A forte desvalorização da lira turca desde a semana passada trouxe mais nervosismo para o mercado de câmbio do Brasil nos últimos dias. Porém, economistas avaliam que o país tem fundamentos melhores do que a Turquia e não deve sofrer turbulência mais significativa, a despeito do risco de manutenção da volatilidade na cotação do dólar ante o real.
Uma das principais diferenças entre as duas nações está nas reservas cambiais.

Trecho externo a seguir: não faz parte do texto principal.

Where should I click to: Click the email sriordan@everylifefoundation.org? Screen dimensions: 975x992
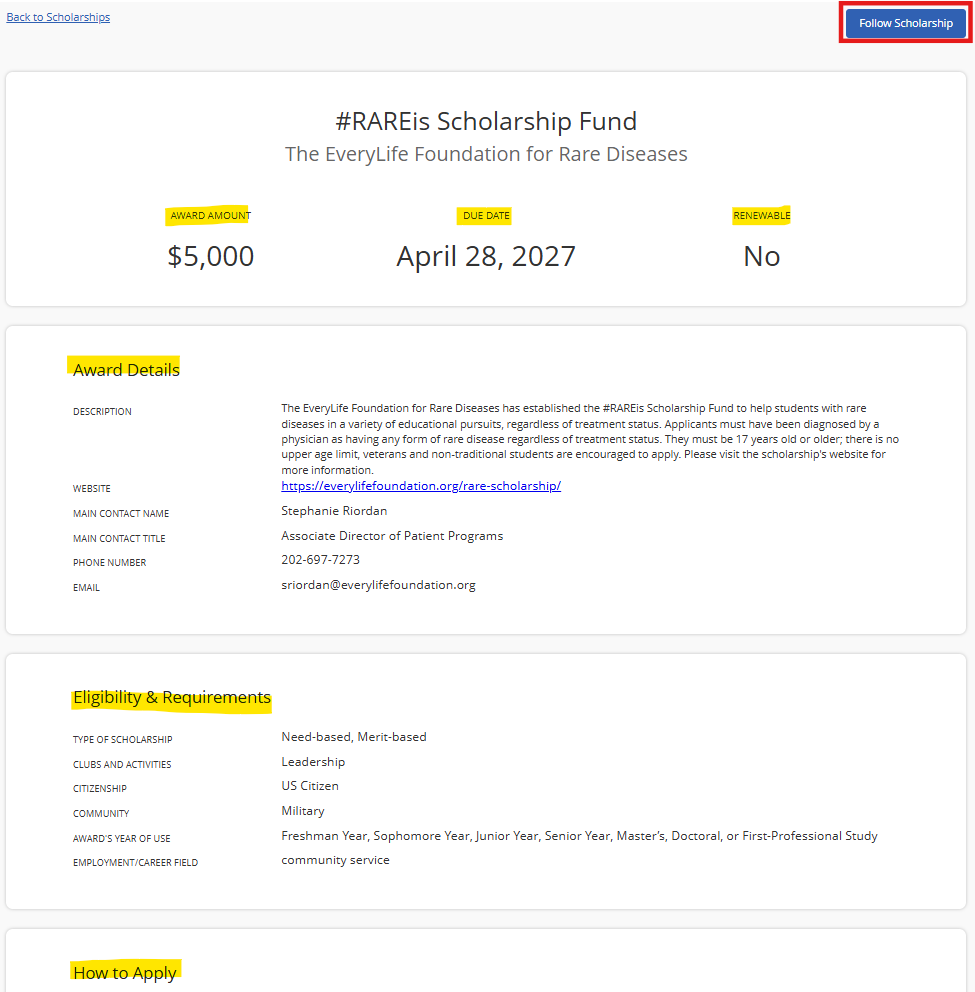pos(378,585)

Enquanto no país asiático o valor está em cerca de US$ 100 bilhões, no Brasil é quase quatro vezes maior, de US$ 380 bilhões.
Por também ser um emergente, o Brasil sente os efeitos do derretimento da moeda turca devido à maior aversão ao risco dos investidores internacionais nos países em desenvolvimento. Ao mesmo tempo, teme-se que a crise na Turquia possa afetar bancos europeus detentores de títulos daquele país e elevar o nível de contágio.
Mesmo assim, apesar do quadro fiscal delicado, a situação do Brasil é mais sólida, de acordo com o coordenador do Centro de Macroeconomia Aplicada da Escola de Economia da FGV-SP, Emerson Marçal.
— Somos um caso diferente. Temos contas externas mais ajustadas, inflação sob controle, nível de reservas alto, autoridade monetária com certa independência. Se olhar para a Turquia, é bem diferente — compara.
Para Marçal, a maior vulnerabilidade do Brasil hoje é o déficit fiscal. Com taxa de juro bem mais baixa do que no passado recente no país, a crise na Turquia acaba sendo mais um argumento para grandes investidores internacionais retirarem recursos do Brasil e levar para mercados mais sólidos.
O economista Rafael Gonçalves Cardoso, da Daycoval Investimentos, lembra que, além das reservas cambiais menores, a Turquia tem inflação em 12 meses de 16%, enquanto no Brasil está abaixo de 5%. Cardoso ressalta que, apesar de o episódio ter sido deflagrado por uma disputa específica com os Estados Unidos, a crise cambial na Turquia está em um contexto maior.
— Há um movimento mais amplo, que é o fortalecimento do dólar no mundo. Quatro meses atrás a bola da vez era a Argentina — observa Cardoso.
O estopim, desta vez, foi a decisão da Casa Branca de sobretaxar o aço e o alumínio da Turquia, em represália à manutenção da prisão de um pastor americano acusado de conspirar contra o governo do presidente Recep Tayyip Erdogan.
O economista Carlos Pedroso, do banco MUFG Brasil, lembra que, desde a última quarta-feira, enquanto a lira turca se desvalorizou cerca de 18% ante o dólar, o real perdeu apenas 3% frente à moeda americana. Nesta terça-feira (14), a moeda da Turquia até se valorizou 8% frente à americana, mas no ano perdeu cerca de 40% do valor. Apesar de o câmbio no Brasil ter estressado nos últimos dias, com o dólar chegando a R$ 3,93 na segunda-feira, não há motivo por enquanto para intervenção do Banco Central, entende Pedroso.
— O BC deve manter a postura de agir apenas em momentos em que o real tiver comportamento pior do que o mercado, e não quando acompanha seus pares — diz o especialista.
Enquanto no início do mês o dólar chegou a R$ 3,70, na segunda-feira fechou cotado a R$ 3,89. Nesta terça após três dias consecutivos de alta, encerrou em queda de 0,7%, a R$ 3,86. Para Marçal, da FGV, sem resolver a questão fiscal, o país terá instabilidade de qualquer forma, seja importada ou gerada no próprio país.